Alectinib Granted Priority Review for First-Line Treatment of ALK-Positive Lung Cancer

An approval decision for Alecensa is expected by November 30, 2017.

The FDA today granted Priority Review for alectinib (Alecensa) as a first-line treatment for patients with anaplastic lymphoma kinase (ALK)-positive, locally advanced, or metastatic non-small cell lung cancer (NSCLC)

The supplemental New Drug Application for alectinib was based on findings from the phase 3 ALEX and J-ALEX studies, which were presented at the American Society of Clinical Oncology annual meeting.

The randomized, multicenter, open-label ALEX study evaluated the safety and efficacy of alectinib compared with crizotinib in treatment-naïve patients with ALK-positive NSCLC whose tumors were characterized by the VENTANA ALK CDx Assay, according to a press release.

During the study, 303 participants across 161 sites in 31 countries were randomized to receive either alectinib or crizotinib. The results of the study showed alectinib improved progression-free survival (PFS) 53% compared with crizotinib.

The median PFS was not yet reached in the alectinib arm versus 11.1 months in the crizotinib arm, according to the release.
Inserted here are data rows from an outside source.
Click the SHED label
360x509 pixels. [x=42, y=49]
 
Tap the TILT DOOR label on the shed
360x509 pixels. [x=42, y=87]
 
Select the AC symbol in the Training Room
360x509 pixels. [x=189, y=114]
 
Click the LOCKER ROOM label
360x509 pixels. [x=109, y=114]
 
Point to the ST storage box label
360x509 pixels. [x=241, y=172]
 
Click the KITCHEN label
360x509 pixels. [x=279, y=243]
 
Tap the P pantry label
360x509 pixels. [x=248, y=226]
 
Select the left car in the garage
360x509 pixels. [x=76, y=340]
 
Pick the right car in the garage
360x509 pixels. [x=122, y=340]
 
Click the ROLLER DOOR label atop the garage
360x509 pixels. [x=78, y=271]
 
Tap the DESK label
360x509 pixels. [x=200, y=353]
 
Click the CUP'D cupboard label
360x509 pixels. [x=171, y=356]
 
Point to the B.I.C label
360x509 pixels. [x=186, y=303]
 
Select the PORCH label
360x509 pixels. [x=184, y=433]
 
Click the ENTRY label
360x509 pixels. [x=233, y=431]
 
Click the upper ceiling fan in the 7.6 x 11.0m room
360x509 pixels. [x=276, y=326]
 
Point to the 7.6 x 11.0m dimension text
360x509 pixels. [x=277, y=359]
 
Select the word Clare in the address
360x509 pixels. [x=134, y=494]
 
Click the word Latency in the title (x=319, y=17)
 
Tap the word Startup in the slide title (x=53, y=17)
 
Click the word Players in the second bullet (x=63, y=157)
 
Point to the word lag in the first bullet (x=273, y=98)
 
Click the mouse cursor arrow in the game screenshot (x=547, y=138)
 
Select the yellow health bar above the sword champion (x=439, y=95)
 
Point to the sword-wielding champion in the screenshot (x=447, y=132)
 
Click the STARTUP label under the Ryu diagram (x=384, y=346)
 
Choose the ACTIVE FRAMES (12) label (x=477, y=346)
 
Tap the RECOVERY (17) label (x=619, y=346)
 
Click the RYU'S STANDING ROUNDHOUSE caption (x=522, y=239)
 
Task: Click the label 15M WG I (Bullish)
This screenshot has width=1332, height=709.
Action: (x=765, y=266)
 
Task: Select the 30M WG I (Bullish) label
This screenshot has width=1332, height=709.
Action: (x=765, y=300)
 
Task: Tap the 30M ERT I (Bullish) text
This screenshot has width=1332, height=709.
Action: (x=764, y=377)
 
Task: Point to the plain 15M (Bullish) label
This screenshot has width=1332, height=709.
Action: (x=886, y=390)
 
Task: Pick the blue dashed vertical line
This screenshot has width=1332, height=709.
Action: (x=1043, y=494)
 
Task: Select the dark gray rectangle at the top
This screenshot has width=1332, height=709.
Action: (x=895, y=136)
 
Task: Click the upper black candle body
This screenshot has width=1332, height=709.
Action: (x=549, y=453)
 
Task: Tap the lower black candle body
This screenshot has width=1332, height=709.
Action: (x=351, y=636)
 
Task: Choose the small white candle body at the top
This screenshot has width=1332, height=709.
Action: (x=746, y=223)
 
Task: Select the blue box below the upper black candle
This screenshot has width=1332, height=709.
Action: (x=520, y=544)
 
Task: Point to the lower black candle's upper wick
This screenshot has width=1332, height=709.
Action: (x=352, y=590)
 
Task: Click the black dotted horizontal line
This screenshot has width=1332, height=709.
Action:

An independent review committee reported median PFS was 25.7 months in the alectinib compared with 10.4 months in the crizotinib arm.

Compared with crizotinib, alectinib reduced the risk of central nervous system (CNS) progression by 84%. The 12-month cumulative rate of CNS progression in patients with or without existing CNS metastases at baseline was 9.4% for the alectinib arm and 41.4% for the crizotinib arm, according to the report.

Data for overall survival are currently immature, with only a quarter of events reported.

Grade 3 to 5 adverse events (AEs) were less frequent in patients who received alectinib compared with crizotinib. The most common AEs were alanine transferase and aspartate transferase, and anemia. AEs that resulted in discontinuation, dose reduction, and dose interruption were lower in the alectinib arm.

The randomized, open-label J-ALEX study was designed to compare the safety and efficacy of alectinib with crizotinib in Japanese patients. A total of 207 individuals with ALK-positive, advanced or recurrent NSCLC, who had not been treated with an ALK inhibitor were enrolled in the study.

The results showed alectinib reduced the risk of PFS by 62% compared with crizotinib. The median PFS was 25.9 months among patients in the alectinib arm versus 10.2 months in the crizotinib arm.

The risk of CNS progression was reduced by 81% in patients in the alectinib arm who did not have brain metastases at baseline. Among patients with brain metastases at baseline, alectinib reduced the risk of CNS progression by 49%.

Grade 3 to 4 AEs were less frequent in the alectinib arm compared with the crizotinib arm. The most common AEs were an increase in muscle enzymes and interstitial lung disease. AEs leading to discontinuation and dose interruption were reported to be lower in the alectinib arm compared with the crizotinib arm.

“Phase 3 results showed Alecensa reduced the risk of disease worsening by more than half compared to the current standard of care and lowered the risk of tumors spreading to or growing in the brain by more than 80%,” Sandra Horning, MD, chief medical officer and head of Global Product Development at Genentech, said in the release. “We are working closely with the FDA to bring this medicine as an initial treatment for people with ALK-positive NSCLC as soon as possible.”

A decision on approval by the FDA is expected by November 30, 2017.